I think I go for the .c file where this is implemented. If you change
the .c file most people don't care about the header file.
+int usb_gadget_controller_number(struct usb_gadget *gadget)
+{
+ if (gadget_is_net2280(gadget))
+ return 0x01;
.. snip...
+ else if (gadget_is_lpc32xx(gadget))
+ return 0x33;
+
+ return -ENOENT;
+}
How about using a table with a loop. For instance something like:
int usb_gadget_controller_number(struct usb_gadget *gadget)
{
static const char *const map[] = {
"\x01net2280",
..snip..
"\x33lpc32xx_udc",
};
const char *const *it = map, *const *end = map + ARRAY_SIZE(map);
const char *const name = gadget->name;
for (; it != end; ++it) {
if (!strcmp(name, *it + 1))
return (unsigned char)**it;
}
return -ENOENT
}
Something less fancy should also do.
I am a friend of explicit naming and less hacks. And if you sort the
map then you have less reads to get to the last entry. This can be
limited even further if make it a member of a struct.

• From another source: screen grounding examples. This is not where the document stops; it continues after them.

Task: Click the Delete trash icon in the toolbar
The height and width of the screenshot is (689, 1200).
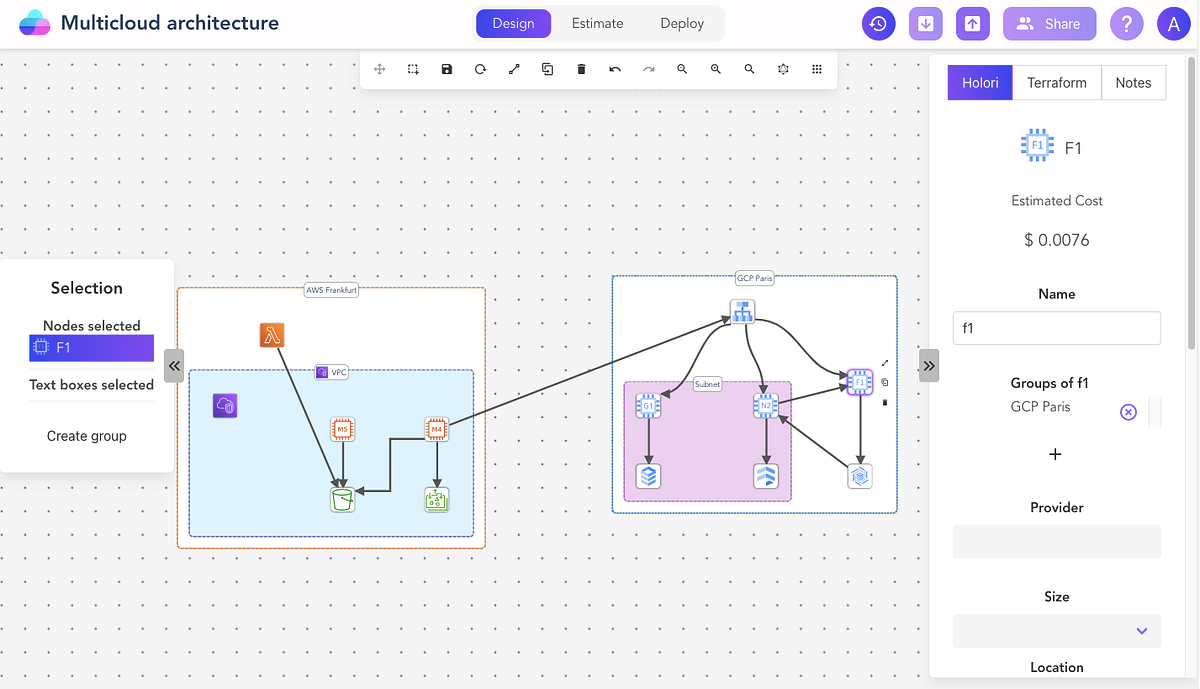Action: [x=581, y=69]
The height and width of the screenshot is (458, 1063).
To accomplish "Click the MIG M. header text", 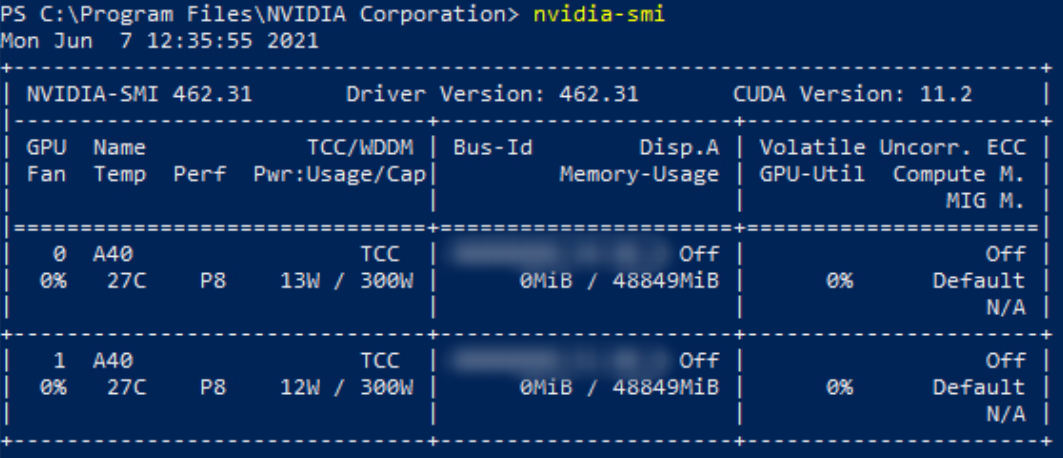I will click(x=985, y=201).
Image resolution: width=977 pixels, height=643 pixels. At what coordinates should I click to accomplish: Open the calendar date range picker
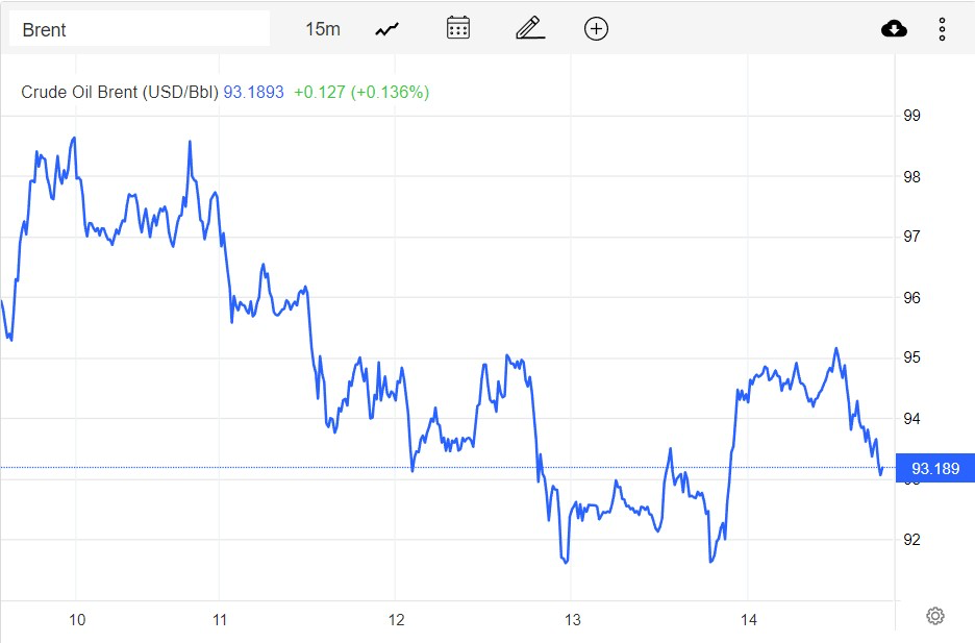tap(458, 29)
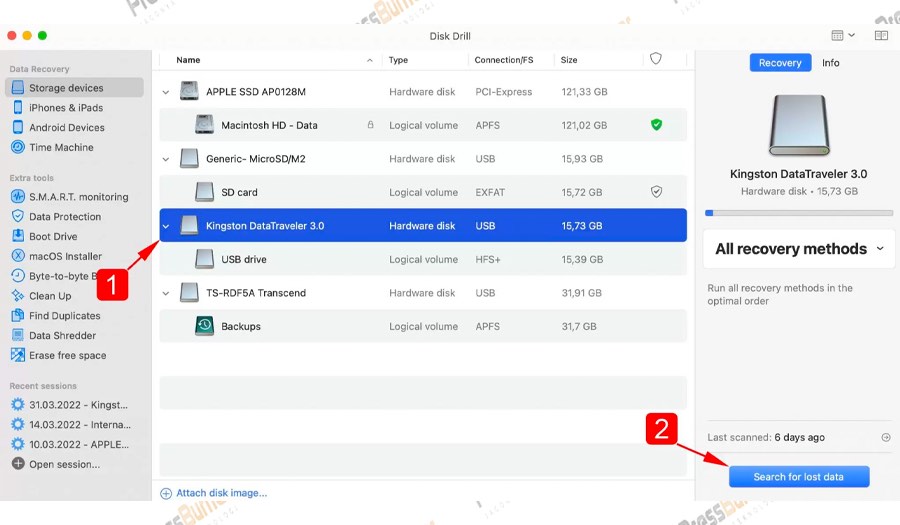The height and width of the screenshot is (525, 900).
Task: Click the Kingston disk usage bar
Action: pyautogui.click(x=798, y=213)
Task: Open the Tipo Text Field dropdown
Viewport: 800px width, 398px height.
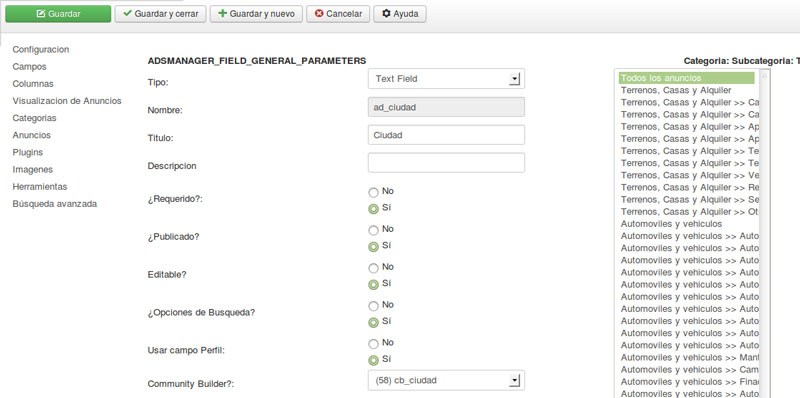Action: point(446,79)
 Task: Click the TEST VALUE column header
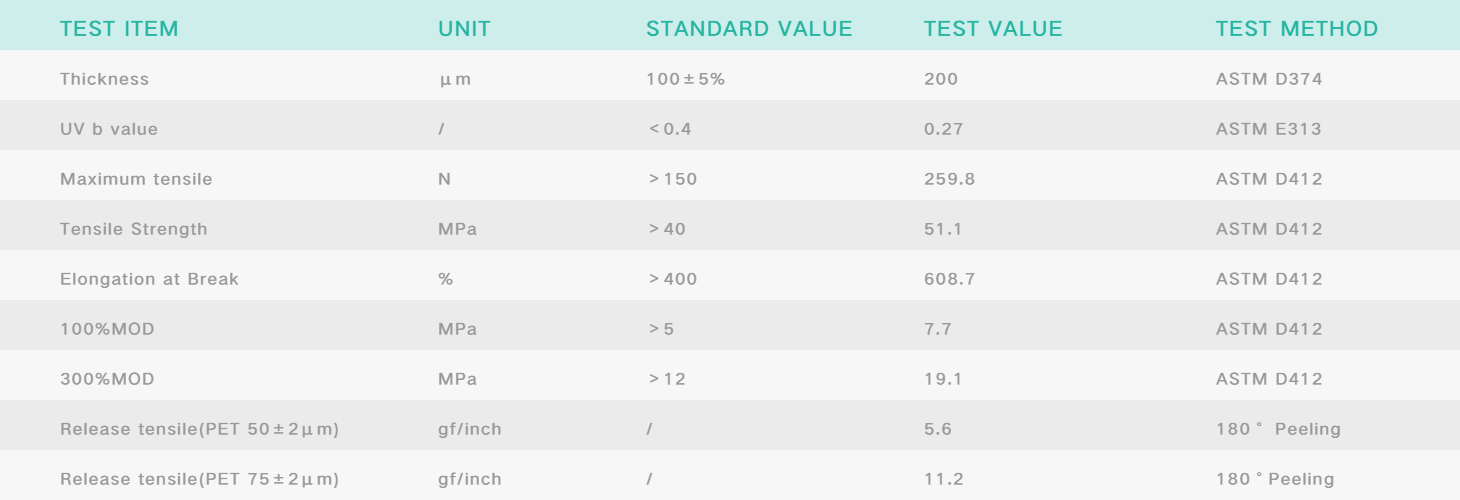point(993,29)
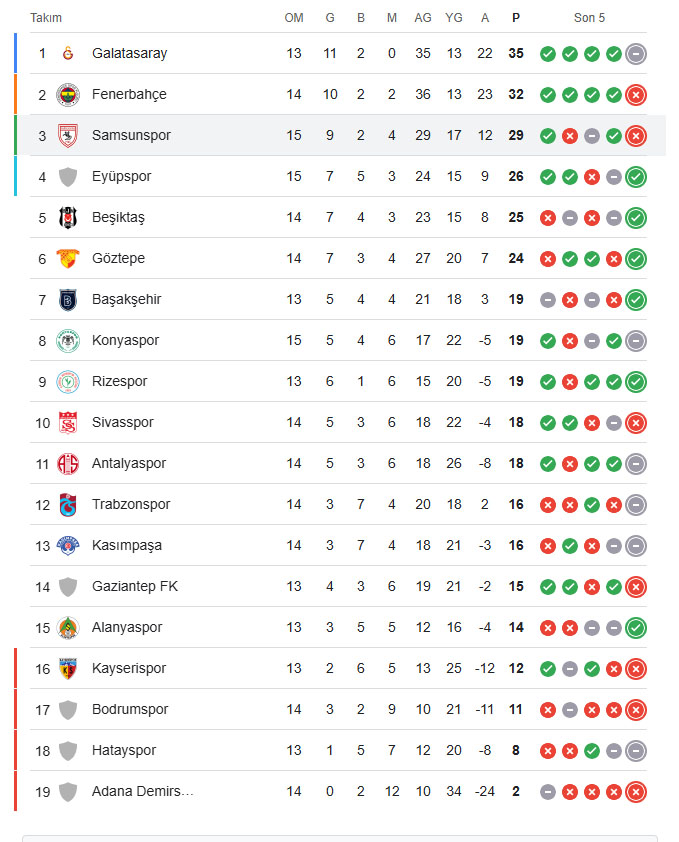Screen dimensions: 679x842
Task: Click the P points column header
Action: tap(516, 18)
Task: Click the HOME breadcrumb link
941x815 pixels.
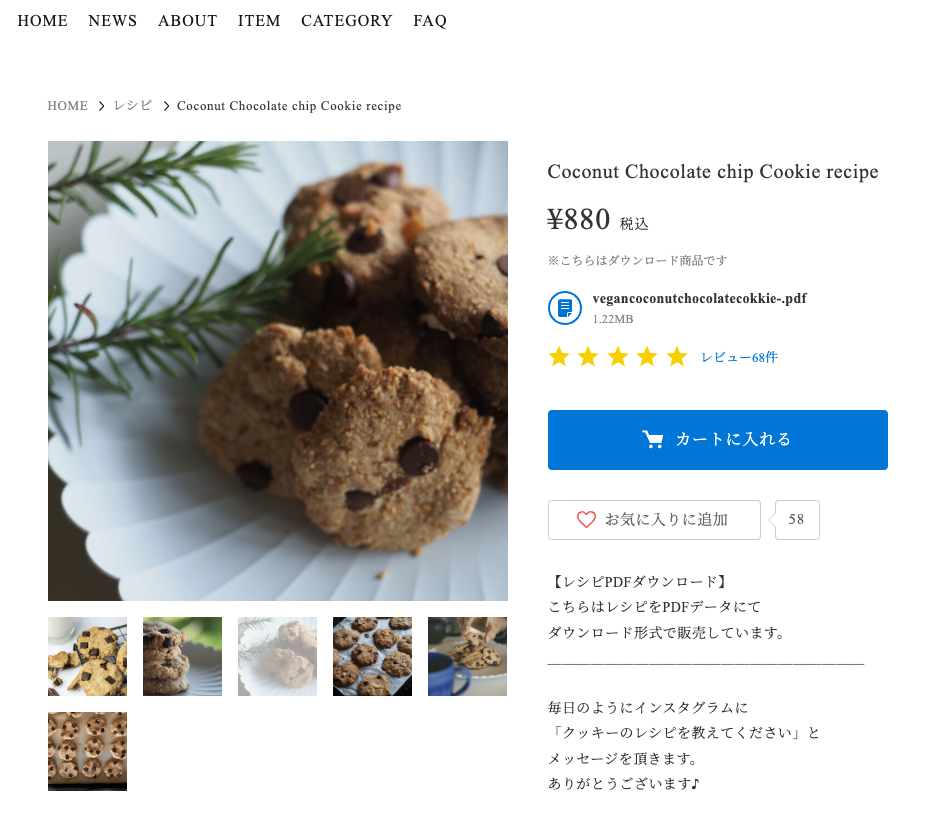Action: pyautogui.click(x=67, y=106)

Which brings me to: How important is this function?
- hacks / limitations should be implement differently i.e. a feature
bitmap
- do we need a unique bcd value across all udcs? Is somebody using
this? Useful?
Most of my device have either 1.00 or 2.00.
We set this to 0x200 + UDC number. Why? Why the 0x200? The spec says
"device release number" and "release number" is defined as 0xJJMN
(with J major, M minor, N sub minor minor). I don't say we have to
follow this I just for a sane reason and a use case.
Using here something like 0x305 for kernel version 3.5 would be a
little more useful. We would know that the kernel on this device is
based on v3.5 (plus a big number of patches on top).